What finally worked was changing how I gave instructions. I created a simple quality assurance checklist for the AI to hold up its drafts against, limited edits to specific sections while preserving others, and shared examples of writing I liked. Instead of asking for vague improvements, I explained exactly why previous drafts weren't clicking. I also asked AI to flag parts that might sound off to readers, catching tone issues I often miss in my own writing. When I am happy with the revisions, I will ask AI to summarize key findings through our conversations into writing instructions for future projects.
How Farhad Manu uses AI for nuance and structural feedback
Farhad Manu is a former columnist for the New York Times, and he is described as "one of the most interesting voices in tech writing out there".

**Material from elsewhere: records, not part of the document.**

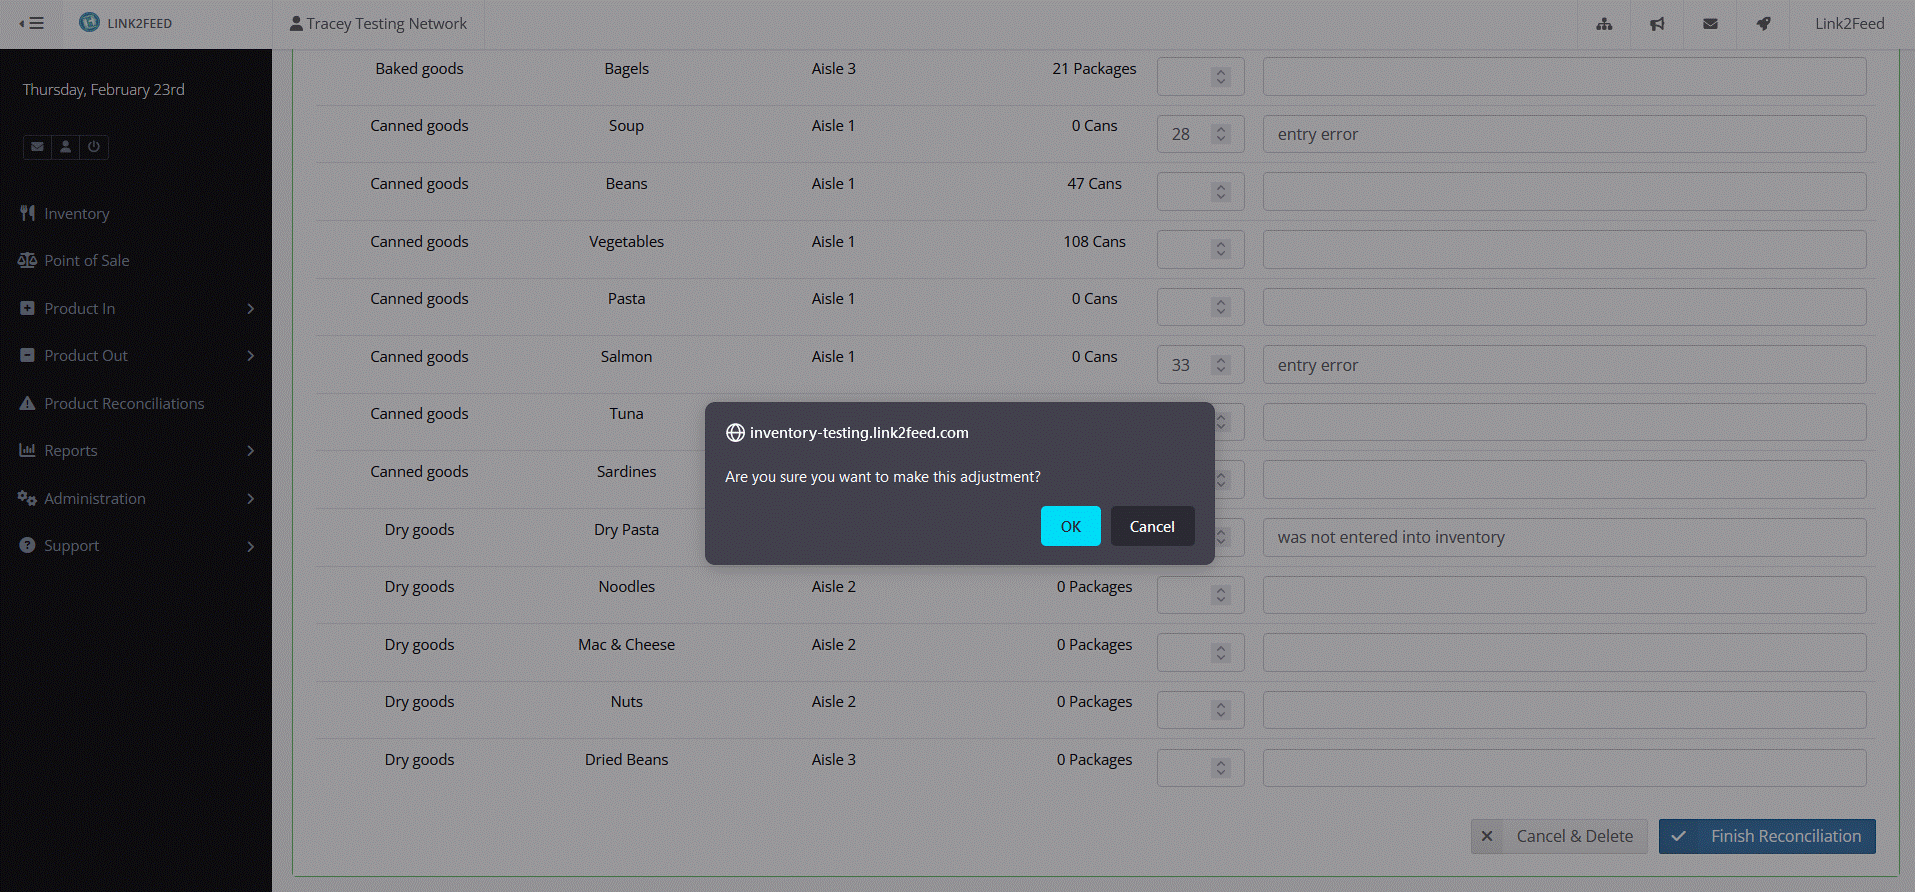Click Finish Reconciliation button
Screen dimensions: 1915x892
pos(1766,836)
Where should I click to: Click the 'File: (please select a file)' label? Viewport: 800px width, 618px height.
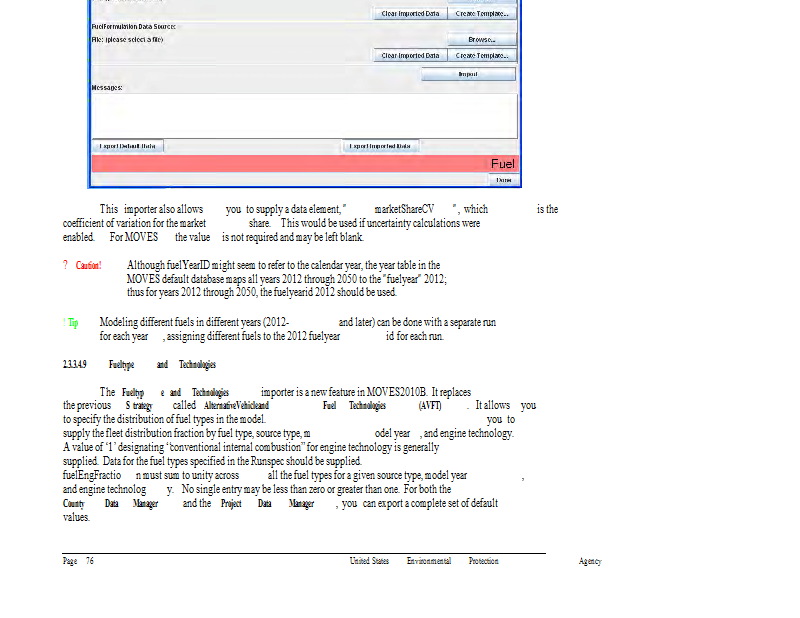pyautogui.click(x=127, y=40)
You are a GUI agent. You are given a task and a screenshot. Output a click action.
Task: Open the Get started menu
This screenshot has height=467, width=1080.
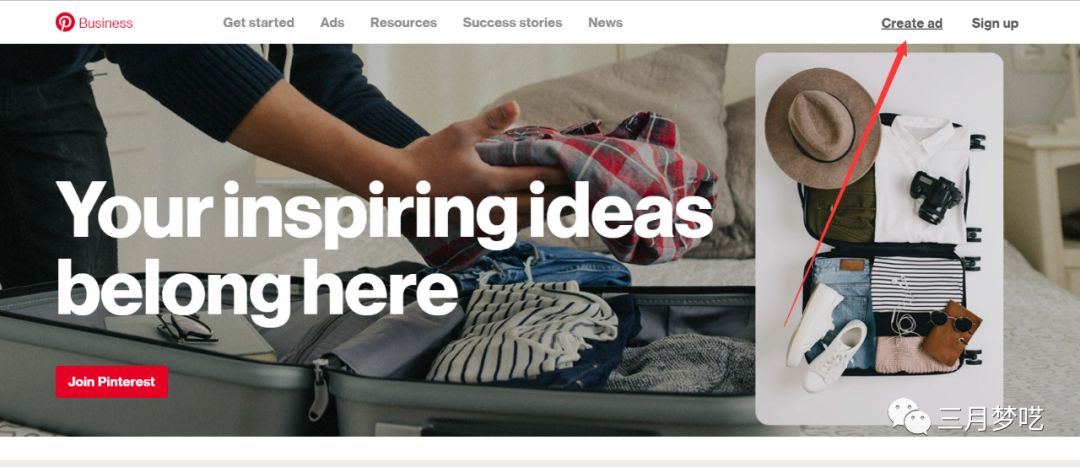tap(258, 23)
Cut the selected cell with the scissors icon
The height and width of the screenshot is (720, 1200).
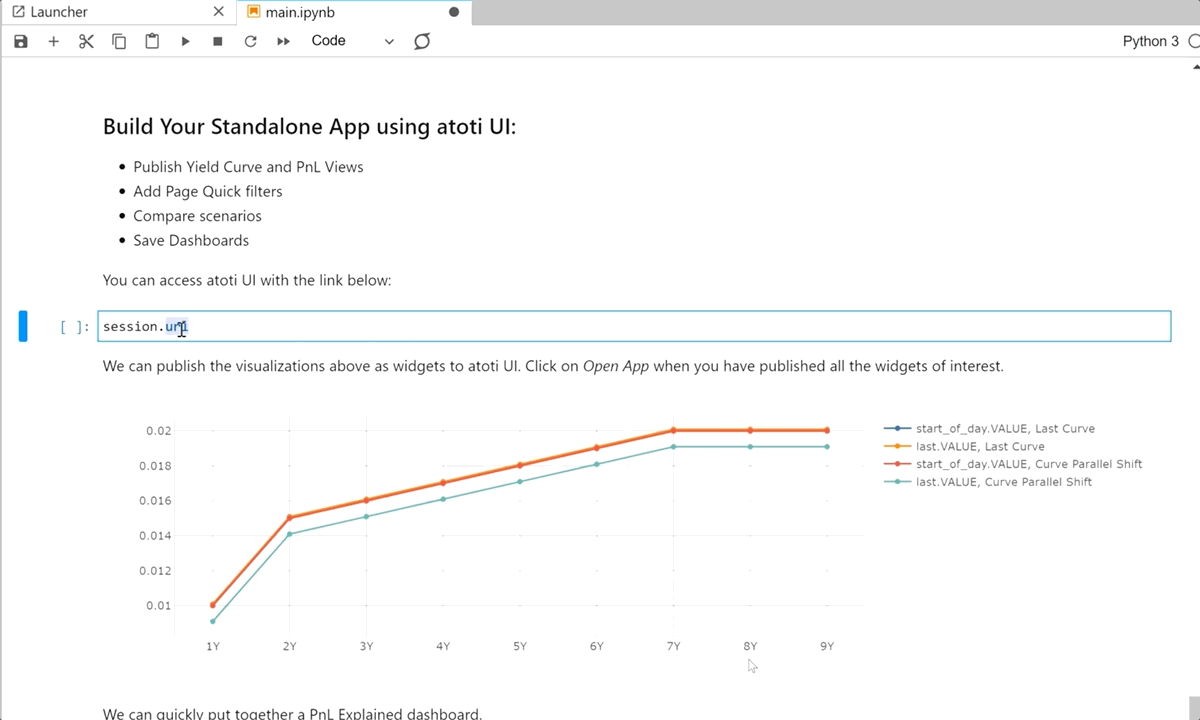click(x=86, y=41)
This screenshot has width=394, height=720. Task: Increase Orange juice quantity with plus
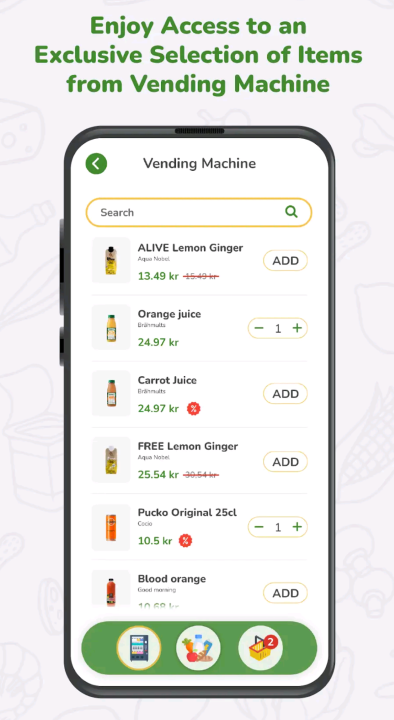[x=297, y=328]
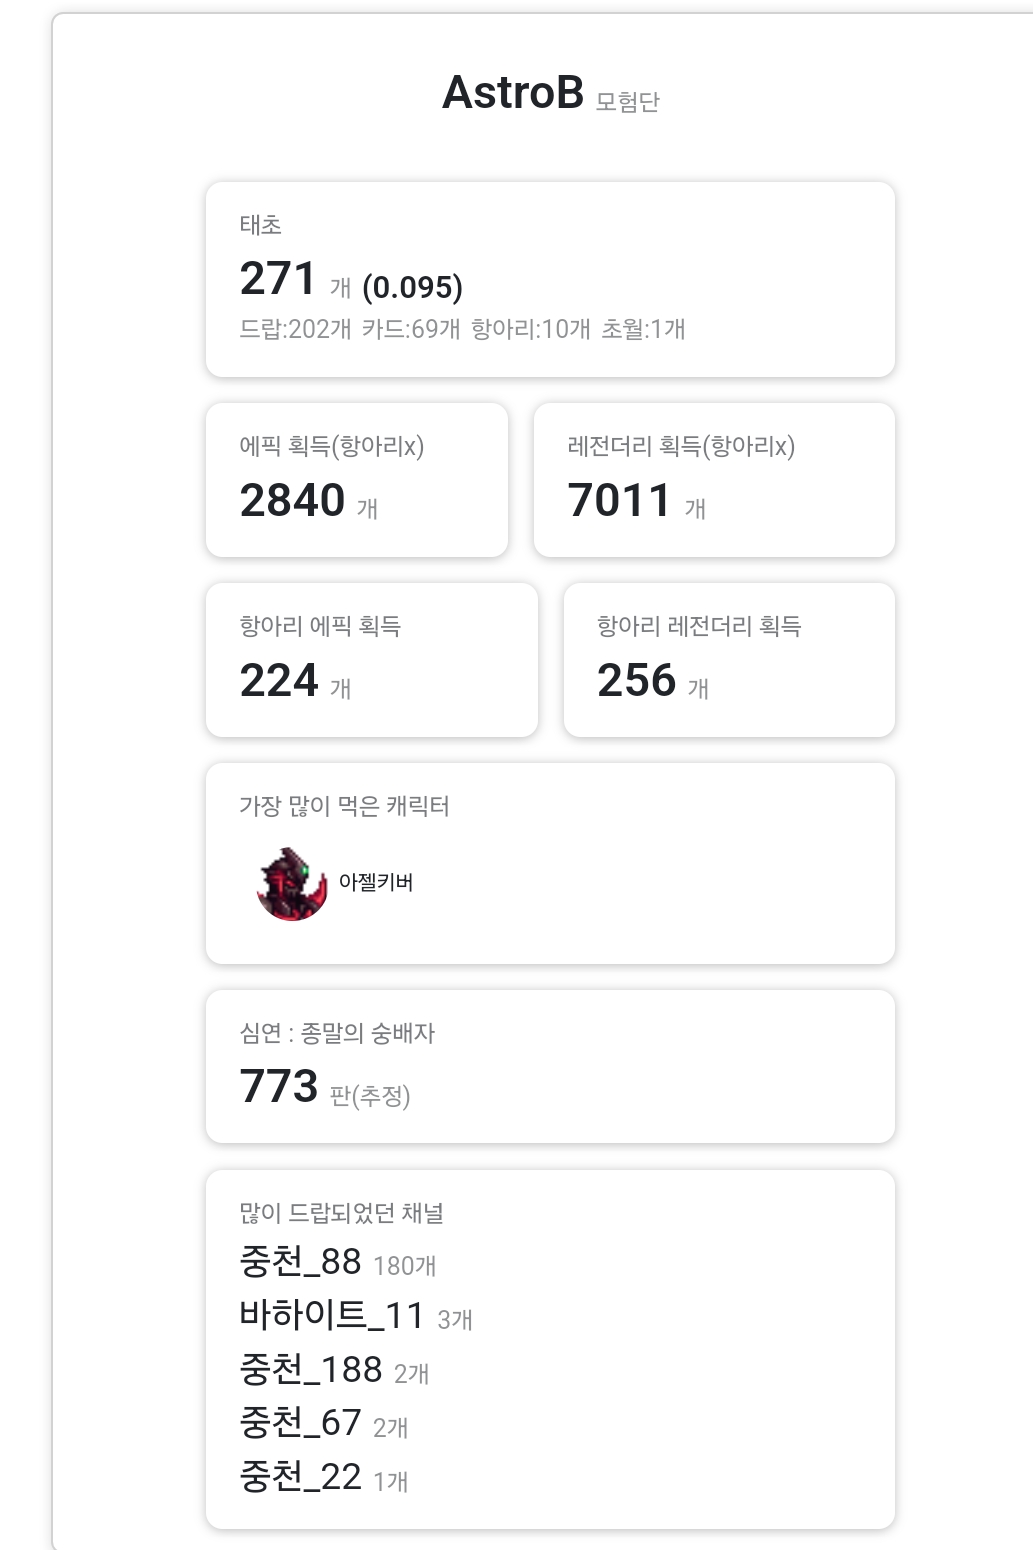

In this interview on “How I AI with Claire Vo” Podcast (below), he shares that is treating AI as the "best thesaurus". It goes beyond simple synonyms, helping him find alternative words, discuss their "shades of meaning," and even explore and find idioms and metaphors. He notes it can categorize word suggestions by intent (e.g., more dramatic, colloquial, ironic).
Another interesting approach is how Manu uses AI as an integrated first reader for structural feedback. He gives AI sections of his draft (e.g., the first six or seven paragraphs) to get early feedback on structure. He asks questions like whether his point comes across quickly enough or if there's unnecessary commentary. While he notes it's not sophisticated enough to find logical inconsistencies, it helps polish the writing and integrate feedback during the writing process, not just at the editing stage.
How Tyler Cowen uses AI as secondary literature and intentionally write for AI
Economist and writer Tyler Cowen shared his approach to working with AI on “How I Write” podcast (below). He uses it not just for writing but as his "new secondary literature" to enhance his thinking before podcasts or to deepen his reading. He finds he gets better results with specific questions rather than broad ones. Another tip from Cowen is to regularly try new AI models even though you might think you like a particular one, believing there's no substitute for direct experience as these tools evolve.
“Writing for AI” is the most profound insight from this conversation for me.
Cowen explains that by producing a large and consistent body of work-hundreds of podcasts, daily blog posts, and numerous books-he is effectively creating a rich dataset for AI to learn from, ensuring that these models develop a detailed and accurate representation of his ideas and style. He notes that his writing changes “a bit” with this in mind: he aims for clarity and authenticity, knowing that AI will reference and model his work, sometimes even better than most human readers.
Happy Mother’s Day to all the mothers and mother figures in our lives! We love you.